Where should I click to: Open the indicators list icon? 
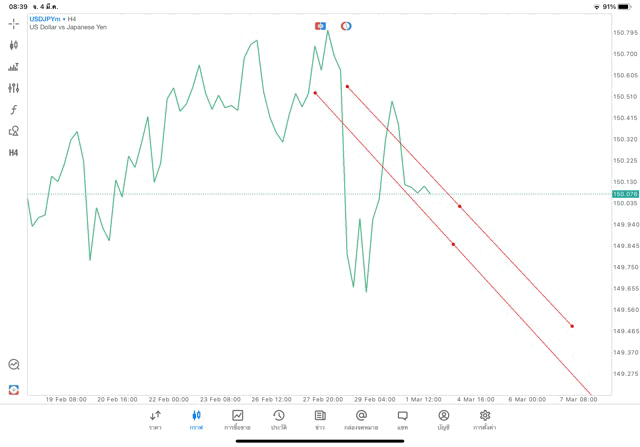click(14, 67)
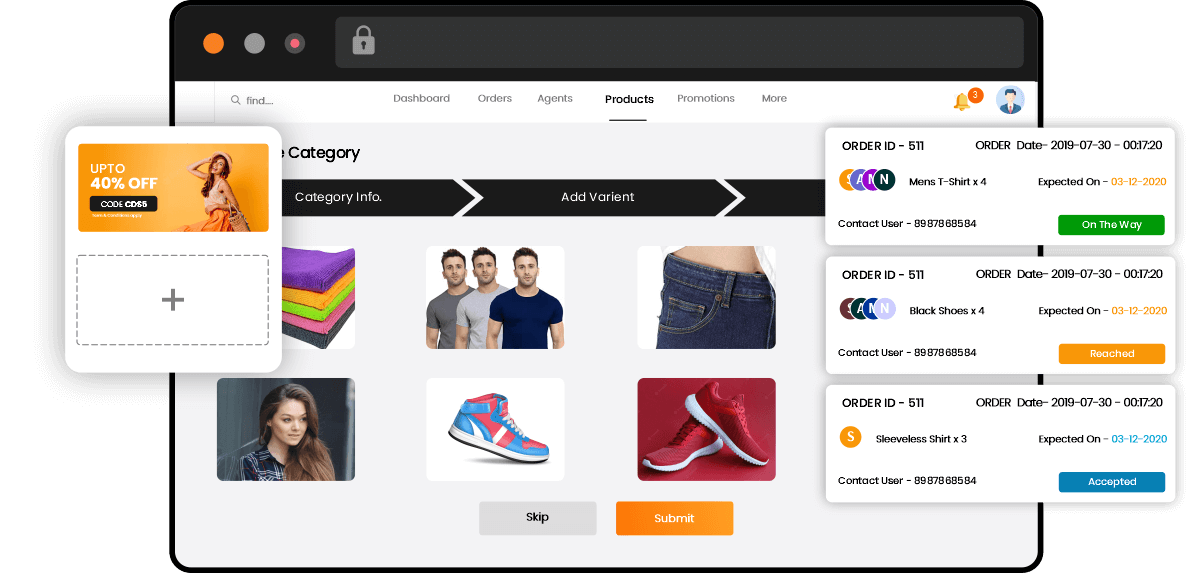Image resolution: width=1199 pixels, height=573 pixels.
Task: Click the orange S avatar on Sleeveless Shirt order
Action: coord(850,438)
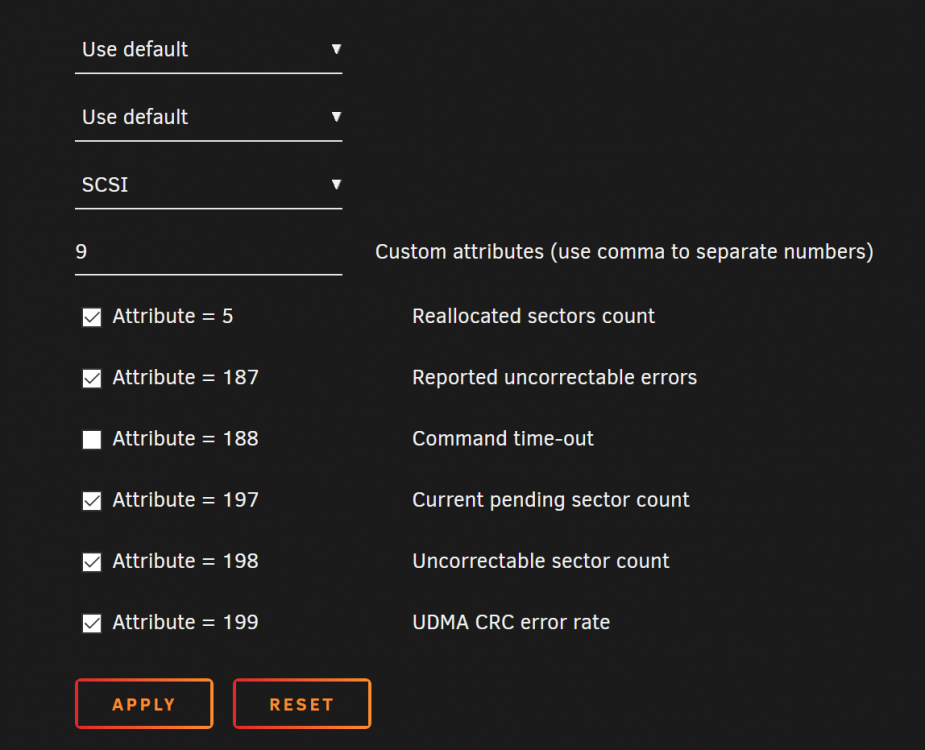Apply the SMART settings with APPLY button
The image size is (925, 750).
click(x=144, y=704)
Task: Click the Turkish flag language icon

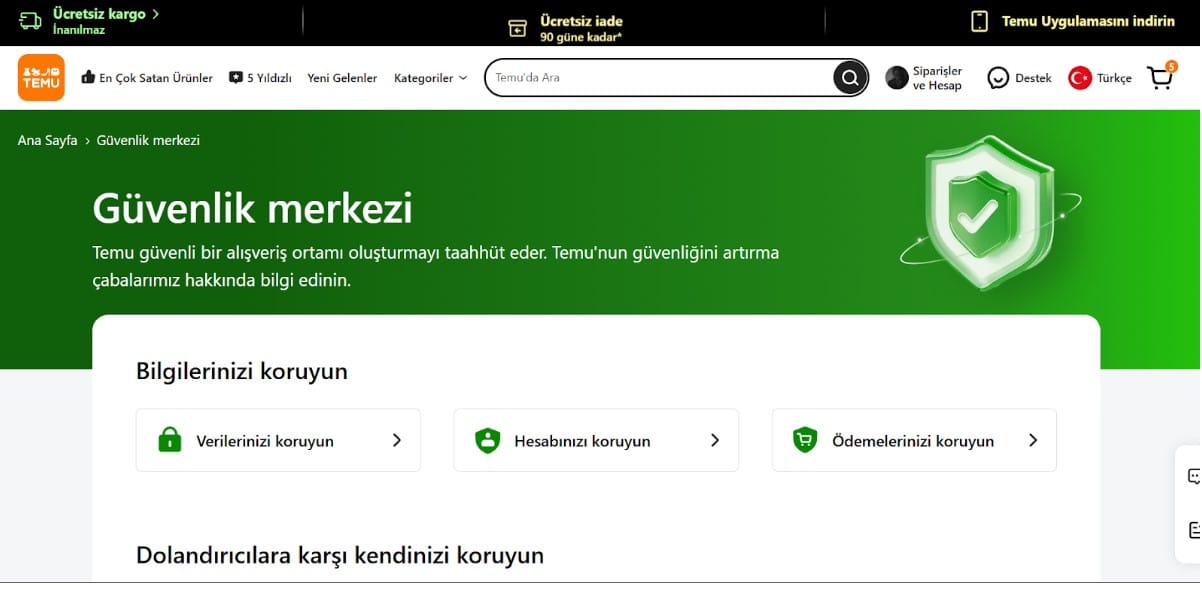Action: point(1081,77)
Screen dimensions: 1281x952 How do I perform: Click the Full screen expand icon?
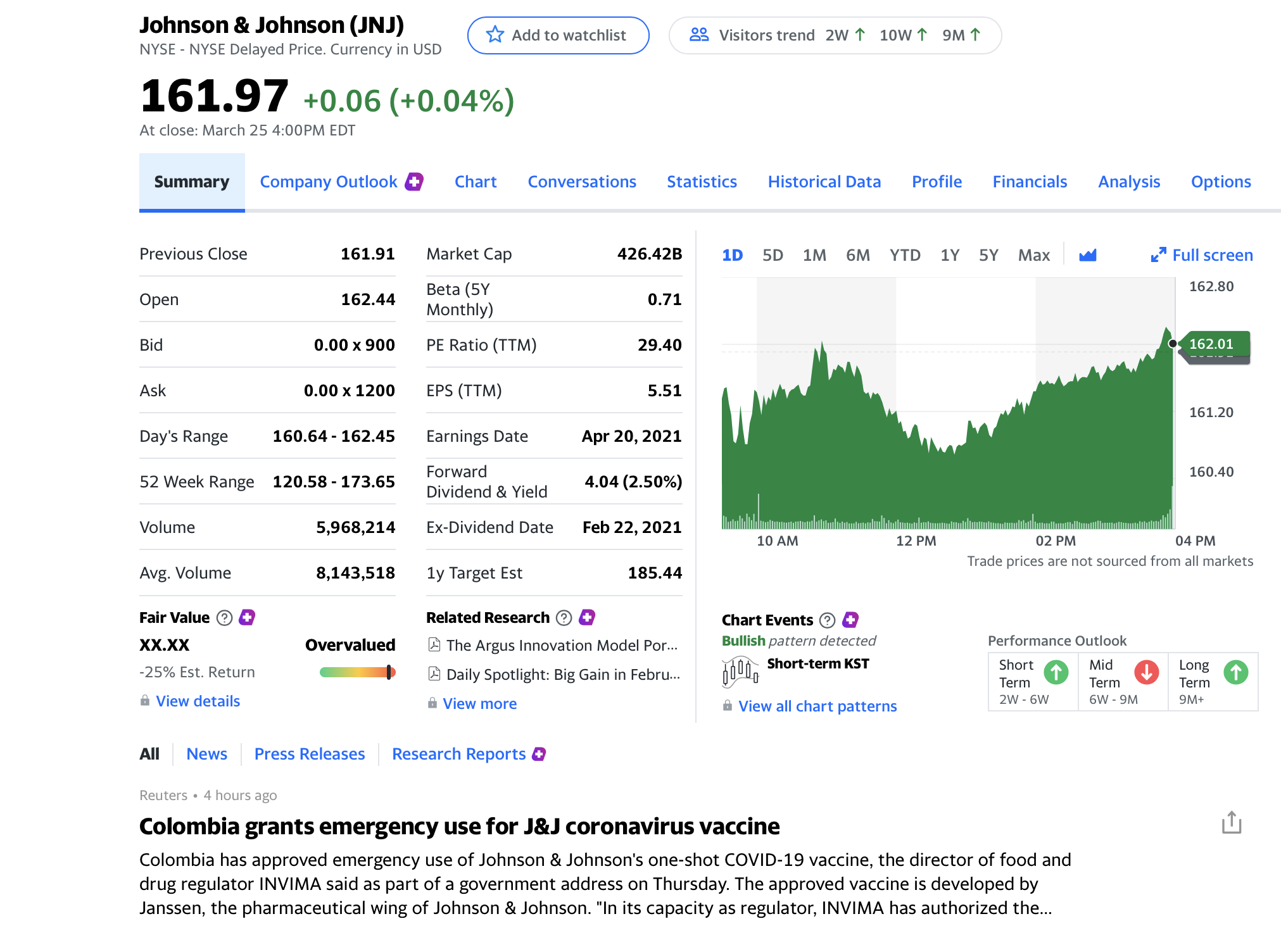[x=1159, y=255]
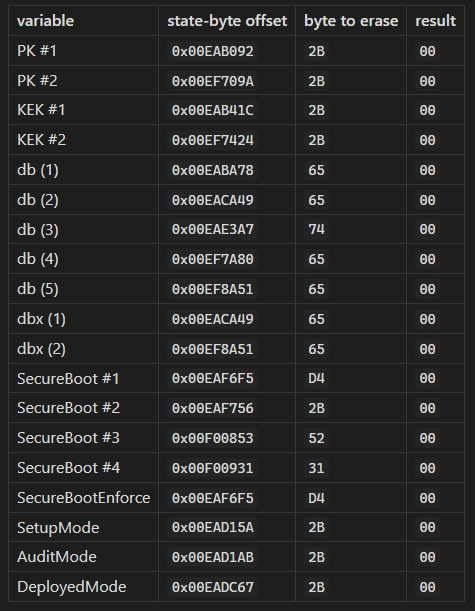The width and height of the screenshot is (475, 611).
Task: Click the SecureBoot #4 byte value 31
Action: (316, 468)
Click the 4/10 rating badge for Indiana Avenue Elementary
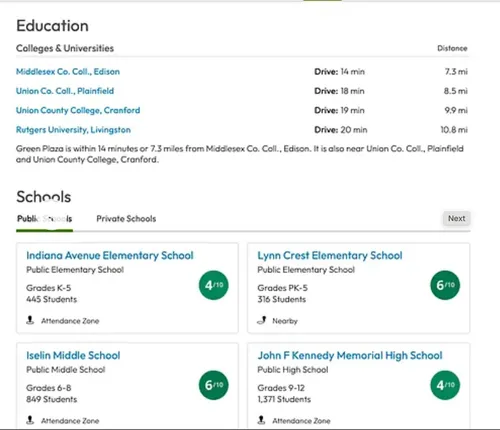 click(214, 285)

==

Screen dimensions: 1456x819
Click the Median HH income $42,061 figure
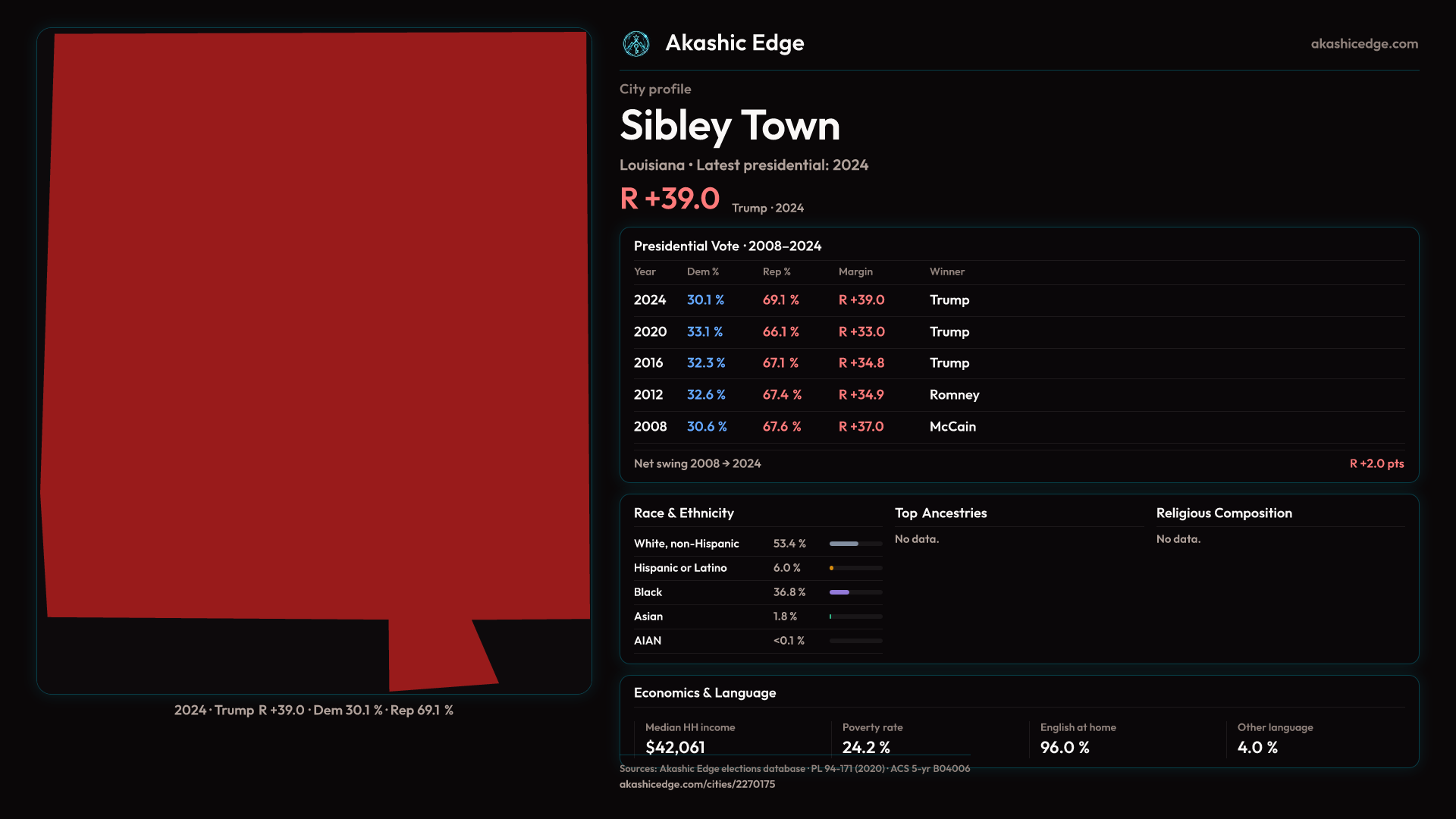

==

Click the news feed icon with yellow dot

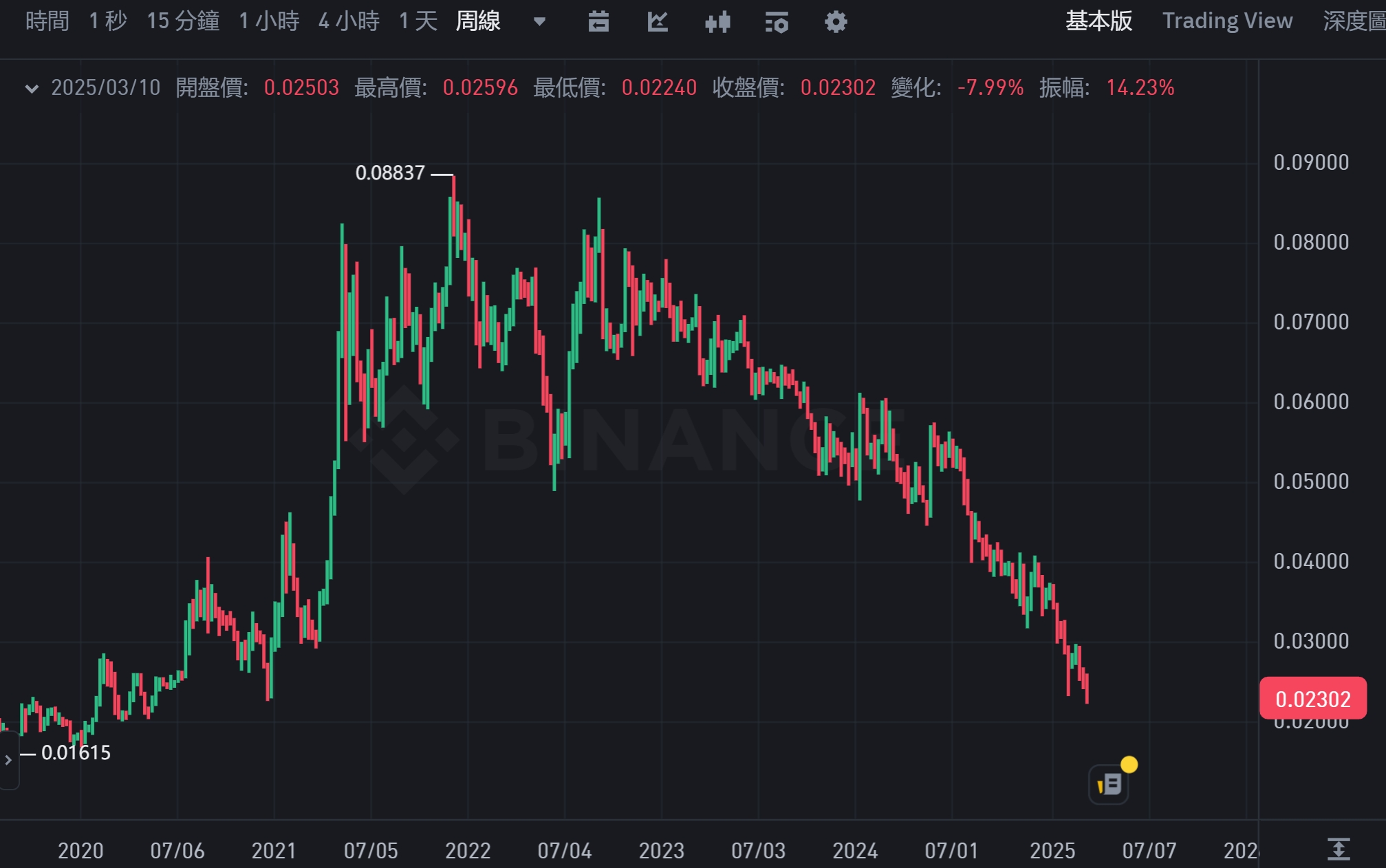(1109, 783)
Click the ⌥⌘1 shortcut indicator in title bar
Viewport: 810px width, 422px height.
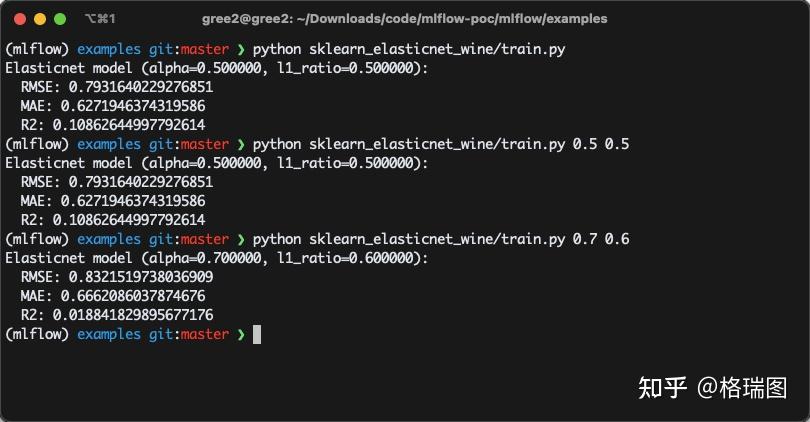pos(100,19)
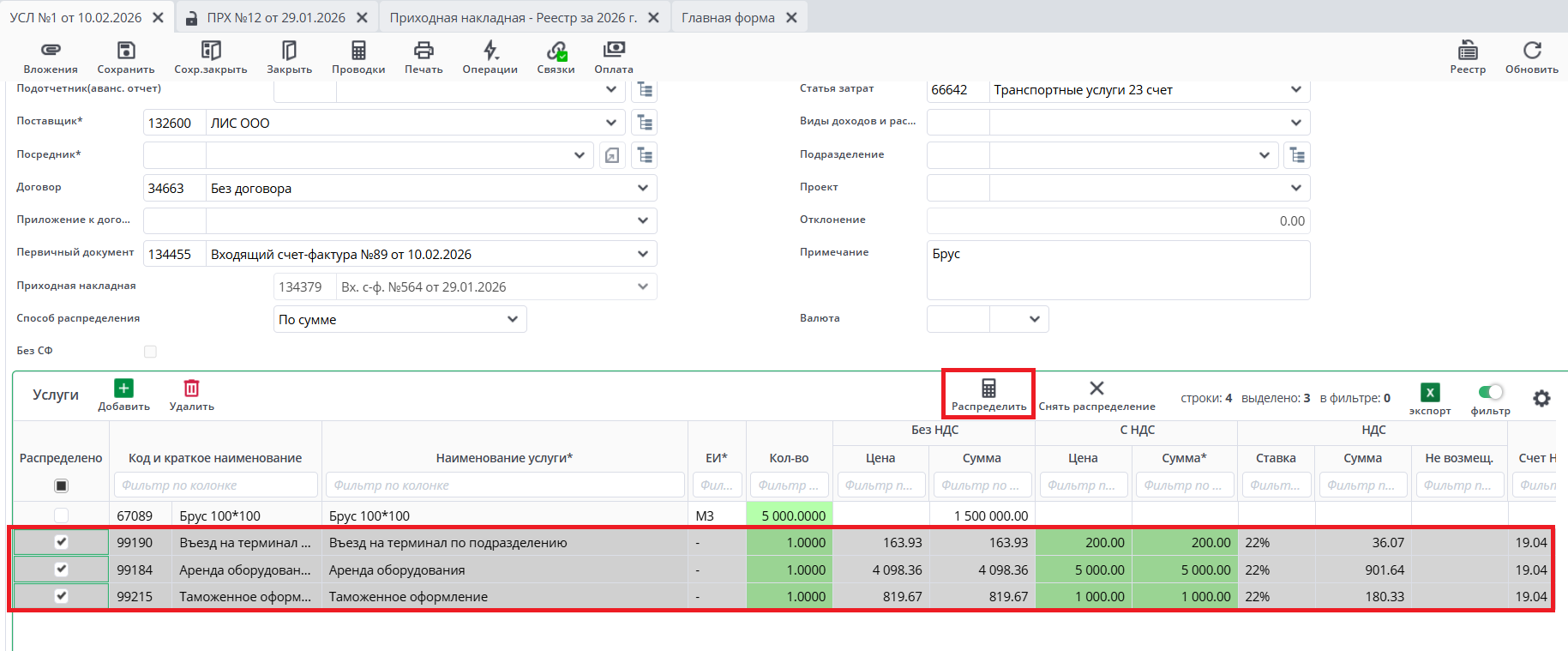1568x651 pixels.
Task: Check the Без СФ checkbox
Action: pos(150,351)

* [INSTRUCTIONS FOR THE TASK]:
Copy the listing from the line holding "Screen dimensions: 1281x952" through the line holding "click(214, 285)", both included, leaving out the pictures.

* [FINISHED EXERCISE]:
Screen dimensions: 1281x952 How do I perform: Click the Full screen expand icon?
[x=1159, y=255]
The width and height of the screenshot is (475, 611).
Task: Click the SecureBoot #4 byte value 31
Action: (316, 468)
Click the 4/10 rating badge for Indiana Avenue Elementary
 click(214, 285)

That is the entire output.